Activity: Nothing but a number should be given: how many lines of the records include "title"?

Data supplied:
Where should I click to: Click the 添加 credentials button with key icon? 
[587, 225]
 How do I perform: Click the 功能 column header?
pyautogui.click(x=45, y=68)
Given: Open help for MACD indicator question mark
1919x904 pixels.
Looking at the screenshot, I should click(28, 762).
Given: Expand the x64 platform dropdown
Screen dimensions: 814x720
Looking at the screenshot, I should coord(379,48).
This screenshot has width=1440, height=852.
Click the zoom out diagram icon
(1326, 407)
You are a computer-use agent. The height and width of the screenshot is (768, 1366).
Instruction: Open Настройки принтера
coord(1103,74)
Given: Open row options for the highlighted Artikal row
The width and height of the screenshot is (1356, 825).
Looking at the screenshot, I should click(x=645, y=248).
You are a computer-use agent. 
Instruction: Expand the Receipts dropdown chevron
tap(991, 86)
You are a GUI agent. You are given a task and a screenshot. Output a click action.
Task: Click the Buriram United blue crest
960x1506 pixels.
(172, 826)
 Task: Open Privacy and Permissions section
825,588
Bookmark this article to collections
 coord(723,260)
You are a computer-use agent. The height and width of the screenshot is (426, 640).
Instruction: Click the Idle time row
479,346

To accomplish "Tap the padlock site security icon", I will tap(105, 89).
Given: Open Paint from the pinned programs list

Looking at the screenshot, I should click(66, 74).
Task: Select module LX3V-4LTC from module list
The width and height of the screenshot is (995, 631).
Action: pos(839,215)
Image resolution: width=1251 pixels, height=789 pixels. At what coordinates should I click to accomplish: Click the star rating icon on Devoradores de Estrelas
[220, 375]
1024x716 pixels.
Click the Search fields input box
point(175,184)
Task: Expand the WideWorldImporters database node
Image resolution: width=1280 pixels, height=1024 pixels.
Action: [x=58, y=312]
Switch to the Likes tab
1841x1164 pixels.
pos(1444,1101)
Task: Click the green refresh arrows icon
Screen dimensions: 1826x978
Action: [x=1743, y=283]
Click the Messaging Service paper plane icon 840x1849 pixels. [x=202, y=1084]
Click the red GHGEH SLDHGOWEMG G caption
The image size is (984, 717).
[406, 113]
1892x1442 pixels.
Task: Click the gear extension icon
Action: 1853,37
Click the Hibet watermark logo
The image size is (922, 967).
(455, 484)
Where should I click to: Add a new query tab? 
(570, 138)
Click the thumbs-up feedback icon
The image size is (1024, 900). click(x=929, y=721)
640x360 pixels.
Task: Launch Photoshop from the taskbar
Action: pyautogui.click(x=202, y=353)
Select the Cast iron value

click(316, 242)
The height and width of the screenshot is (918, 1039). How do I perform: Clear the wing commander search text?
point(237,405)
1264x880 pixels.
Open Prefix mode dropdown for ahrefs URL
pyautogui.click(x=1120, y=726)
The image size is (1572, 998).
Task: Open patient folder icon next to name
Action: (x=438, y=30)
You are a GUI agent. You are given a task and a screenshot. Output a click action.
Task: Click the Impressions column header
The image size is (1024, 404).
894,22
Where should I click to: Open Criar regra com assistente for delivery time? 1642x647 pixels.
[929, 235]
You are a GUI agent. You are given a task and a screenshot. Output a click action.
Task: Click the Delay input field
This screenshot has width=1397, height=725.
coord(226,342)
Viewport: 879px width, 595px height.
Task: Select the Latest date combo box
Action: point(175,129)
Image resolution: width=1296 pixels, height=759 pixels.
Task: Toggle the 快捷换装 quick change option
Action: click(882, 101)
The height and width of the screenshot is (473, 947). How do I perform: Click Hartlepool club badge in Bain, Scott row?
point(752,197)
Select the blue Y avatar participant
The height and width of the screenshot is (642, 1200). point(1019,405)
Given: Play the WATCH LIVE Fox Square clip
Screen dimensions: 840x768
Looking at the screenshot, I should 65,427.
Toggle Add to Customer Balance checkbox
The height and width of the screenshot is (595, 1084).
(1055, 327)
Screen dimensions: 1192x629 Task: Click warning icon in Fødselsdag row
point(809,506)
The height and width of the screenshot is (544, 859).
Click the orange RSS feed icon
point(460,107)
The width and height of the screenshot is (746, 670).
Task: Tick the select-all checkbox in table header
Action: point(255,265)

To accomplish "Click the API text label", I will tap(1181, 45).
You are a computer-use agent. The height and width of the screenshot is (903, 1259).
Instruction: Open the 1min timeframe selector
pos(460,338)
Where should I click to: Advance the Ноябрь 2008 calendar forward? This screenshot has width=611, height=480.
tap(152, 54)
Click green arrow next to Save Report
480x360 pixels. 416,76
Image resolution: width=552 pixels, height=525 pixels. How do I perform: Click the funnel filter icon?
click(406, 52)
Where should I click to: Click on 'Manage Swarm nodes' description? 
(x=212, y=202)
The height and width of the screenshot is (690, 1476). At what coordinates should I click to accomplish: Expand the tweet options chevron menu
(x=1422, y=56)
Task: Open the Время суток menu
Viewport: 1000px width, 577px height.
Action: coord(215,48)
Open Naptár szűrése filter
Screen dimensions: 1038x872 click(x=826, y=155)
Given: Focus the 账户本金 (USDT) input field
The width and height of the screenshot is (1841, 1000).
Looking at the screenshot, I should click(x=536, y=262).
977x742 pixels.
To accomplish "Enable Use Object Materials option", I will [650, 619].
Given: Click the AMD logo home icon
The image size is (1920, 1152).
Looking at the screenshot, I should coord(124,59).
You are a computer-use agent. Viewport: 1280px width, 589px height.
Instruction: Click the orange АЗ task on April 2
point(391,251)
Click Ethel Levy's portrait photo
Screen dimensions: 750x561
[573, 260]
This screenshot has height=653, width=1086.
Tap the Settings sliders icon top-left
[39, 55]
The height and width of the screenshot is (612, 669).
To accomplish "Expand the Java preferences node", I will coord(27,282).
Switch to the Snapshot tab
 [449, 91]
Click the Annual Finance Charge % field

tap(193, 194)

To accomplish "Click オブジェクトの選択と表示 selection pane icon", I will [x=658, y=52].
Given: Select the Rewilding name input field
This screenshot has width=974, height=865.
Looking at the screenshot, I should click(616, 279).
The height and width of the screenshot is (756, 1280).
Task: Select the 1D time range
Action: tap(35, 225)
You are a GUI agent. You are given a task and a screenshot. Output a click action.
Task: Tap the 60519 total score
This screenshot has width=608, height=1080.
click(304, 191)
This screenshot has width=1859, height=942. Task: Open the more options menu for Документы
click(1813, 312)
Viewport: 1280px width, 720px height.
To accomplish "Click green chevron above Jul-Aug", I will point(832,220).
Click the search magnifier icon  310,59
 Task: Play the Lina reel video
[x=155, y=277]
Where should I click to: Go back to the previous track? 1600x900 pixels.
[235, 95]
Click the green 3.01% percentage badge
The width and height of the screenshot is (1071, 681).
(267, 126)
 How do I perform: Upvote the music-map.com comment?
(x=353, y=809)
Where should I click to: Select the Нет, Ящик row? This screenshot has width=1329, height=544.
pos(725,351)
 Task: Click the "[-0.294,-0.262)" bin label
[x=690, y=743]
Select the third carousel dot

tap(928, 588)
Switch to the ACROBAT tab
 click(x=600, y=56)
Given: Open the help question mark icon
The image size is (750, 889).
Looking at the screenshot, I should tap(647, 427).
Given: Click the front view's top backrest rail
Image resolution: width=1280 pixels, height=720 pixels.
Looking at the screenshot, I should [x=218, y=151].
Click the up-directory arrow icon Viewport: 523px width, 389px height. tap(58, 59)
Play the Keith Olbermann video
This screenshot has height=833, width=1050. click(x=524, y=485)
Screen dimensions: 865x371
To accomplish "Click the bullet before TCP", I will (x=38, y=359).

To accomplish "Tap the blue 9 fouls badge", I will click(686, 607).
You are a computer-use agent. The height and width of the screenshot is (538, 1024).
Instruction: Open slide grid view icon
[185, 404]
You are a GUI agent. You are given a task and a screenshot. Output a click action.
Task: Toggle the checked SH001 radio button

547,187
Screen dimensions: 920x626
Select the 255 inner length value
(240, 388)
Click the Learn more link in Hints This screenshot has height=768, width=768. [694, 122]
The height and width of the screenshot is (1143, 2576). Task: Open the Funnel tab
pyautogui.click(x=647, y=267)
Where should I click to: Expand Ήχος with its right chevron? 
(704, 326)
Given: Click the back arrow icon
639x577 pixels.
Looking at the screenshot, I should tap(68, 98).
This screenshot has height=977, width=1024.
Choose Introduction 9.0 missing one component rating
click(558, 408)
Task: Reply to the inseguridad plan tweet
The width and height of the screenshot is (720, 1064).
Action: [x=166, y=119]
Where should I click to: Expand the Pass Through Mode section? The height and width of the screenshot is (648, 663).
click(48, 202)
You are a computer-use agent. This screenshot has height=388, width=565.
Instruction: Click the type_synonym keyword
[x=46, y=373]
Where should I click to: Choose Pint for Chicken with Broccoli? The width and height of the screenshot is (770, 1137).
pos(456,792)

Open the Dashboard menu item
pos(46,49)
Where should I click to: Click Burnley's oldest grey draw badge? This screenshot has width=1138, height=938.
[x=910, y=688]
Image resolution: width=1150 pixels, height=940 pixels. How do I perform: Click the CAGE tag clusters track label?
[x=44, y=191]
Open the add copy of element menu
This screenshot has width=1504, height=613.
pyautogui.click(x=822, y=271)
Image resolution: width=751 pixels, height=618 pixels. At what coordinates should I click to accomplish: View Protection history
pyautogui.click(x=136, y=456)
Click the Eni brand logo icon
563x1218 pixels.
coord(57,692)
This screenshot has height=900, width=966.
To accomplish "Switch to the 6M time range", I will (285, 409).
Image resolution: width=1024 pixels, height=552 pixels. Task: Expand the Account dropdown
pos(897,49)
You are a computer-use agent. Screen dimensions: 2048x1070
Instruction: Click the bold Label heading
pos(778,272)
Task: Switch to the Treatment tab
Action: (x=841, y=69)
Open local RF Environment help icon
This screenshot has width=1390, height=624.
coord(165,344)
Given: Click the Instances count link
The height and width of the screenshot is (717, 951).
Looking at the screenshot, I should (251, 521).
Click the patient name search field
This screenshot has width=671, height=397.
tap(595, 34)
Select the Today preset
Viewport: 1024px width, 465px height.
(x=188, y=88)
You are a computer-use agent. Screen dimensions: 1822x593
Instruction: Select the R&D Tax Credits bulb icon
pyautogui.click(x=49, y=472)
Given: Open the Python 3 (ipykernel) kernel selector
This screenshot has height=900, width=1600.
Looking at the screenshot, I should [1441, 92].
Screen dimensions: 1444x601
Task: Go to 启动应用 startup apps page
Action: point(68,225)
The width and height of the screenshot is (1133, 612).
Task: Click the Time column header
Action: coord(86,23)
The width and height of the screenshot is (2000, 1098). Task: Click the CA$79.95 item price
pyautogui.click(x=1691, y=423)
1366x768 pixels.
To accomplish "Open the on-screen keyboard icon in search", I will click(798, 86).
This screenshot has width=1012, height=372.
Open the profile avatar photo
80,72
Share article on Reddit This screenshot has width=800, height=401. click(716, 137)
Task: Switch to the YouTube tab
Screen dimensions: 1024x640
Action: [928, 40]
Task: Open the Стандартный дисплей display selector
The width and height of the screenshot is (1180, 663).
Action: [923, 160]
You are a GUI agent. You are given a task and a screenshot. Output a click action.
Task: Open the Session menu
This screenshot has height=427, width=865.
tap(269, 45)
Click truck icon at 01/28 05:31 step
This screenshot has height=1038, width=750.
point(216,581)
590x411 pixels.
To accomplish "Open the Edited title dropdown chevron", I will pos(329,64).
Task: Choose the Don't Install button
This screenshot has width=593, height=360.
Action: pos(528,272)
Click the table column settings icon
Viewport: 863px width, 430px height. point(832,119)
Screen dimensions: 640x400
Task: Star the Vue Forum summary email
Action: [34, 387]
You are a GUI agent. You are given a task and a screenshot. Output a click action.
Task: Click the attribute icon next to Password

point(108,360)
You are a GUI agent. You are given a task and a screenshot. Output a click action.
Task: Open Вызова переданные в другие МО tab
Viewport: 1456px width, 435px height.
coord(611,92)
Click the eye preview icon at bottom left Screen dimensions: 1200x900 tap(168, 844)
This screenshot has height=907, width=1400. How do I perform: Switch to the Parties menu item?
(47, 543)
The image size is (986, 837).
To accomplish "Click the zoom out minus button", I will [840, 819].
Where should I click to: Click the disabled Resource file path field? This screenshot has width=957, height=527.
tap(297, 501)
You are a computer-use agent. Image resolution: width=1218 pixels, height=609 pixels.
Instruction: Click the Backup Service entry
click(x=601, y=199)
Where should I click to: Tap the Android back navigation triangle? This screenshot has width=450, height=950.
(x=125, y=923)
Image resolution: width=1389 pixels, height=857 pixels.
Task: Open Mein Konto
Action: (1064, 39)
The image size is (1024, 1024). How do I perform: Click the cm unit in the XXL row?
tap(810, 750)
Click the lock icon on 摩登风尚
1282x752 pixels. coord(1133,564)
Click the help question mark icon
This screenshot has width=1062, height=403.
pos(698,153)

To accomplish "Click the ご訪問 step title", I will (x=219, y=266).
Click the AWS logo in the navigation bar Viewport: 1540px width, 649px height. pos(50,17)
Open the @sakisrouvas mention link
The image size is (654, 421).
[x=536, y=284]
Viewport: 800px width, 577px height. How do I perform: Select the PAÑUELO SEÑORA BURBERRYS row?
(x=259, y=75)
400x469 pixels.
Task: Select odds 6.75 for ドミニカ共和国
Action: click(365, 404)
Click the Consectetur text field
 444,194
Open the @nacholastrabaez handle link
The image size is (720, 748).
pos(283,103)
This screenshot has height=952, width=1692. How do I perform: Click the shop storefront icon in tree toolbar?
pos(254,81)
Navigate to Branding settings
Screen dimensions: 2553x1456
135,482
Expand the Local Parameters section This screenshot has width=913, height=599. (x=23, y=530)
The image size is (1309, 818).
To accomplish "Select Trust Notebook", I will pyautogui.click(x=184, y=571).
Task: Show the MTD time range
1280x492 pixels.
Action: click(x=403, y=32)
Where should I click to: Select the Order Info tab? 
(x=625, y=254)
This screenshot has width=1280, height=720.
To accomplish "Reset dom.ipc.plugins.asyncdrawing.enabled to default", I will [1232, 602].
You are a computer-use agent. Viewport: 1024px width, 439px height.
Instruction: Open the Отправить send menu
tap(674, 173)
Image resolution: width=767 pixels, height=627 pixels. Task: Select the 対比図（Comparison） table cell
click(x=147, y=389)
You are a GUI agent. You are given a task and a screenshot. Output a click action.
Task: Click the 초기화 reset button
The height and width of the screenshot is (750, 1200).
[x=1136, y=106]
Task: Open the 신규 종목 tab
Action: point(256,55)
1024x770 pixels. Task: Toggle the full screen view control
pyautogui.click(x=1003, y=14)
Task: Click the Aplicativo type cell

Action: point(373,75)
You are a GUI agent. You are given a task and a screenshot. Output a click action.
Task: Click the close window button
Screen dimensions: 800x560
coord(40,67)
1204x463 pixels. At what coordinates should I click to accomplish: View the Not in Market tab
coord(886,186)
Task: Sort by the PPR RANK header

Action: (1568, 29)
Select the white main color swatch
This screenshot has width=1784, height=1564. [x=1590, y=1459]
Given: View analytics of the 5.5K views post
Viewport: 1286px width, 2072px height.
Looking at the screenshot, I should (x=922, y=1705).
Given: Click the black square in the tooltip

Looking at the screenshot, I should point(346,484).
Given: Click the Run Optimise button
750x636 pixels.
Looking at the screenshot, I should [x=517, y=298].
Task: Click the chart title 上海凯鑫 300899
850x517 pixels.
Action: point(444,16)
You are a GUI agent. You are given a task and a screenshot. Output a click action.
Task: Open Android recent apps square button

Exercise output: 3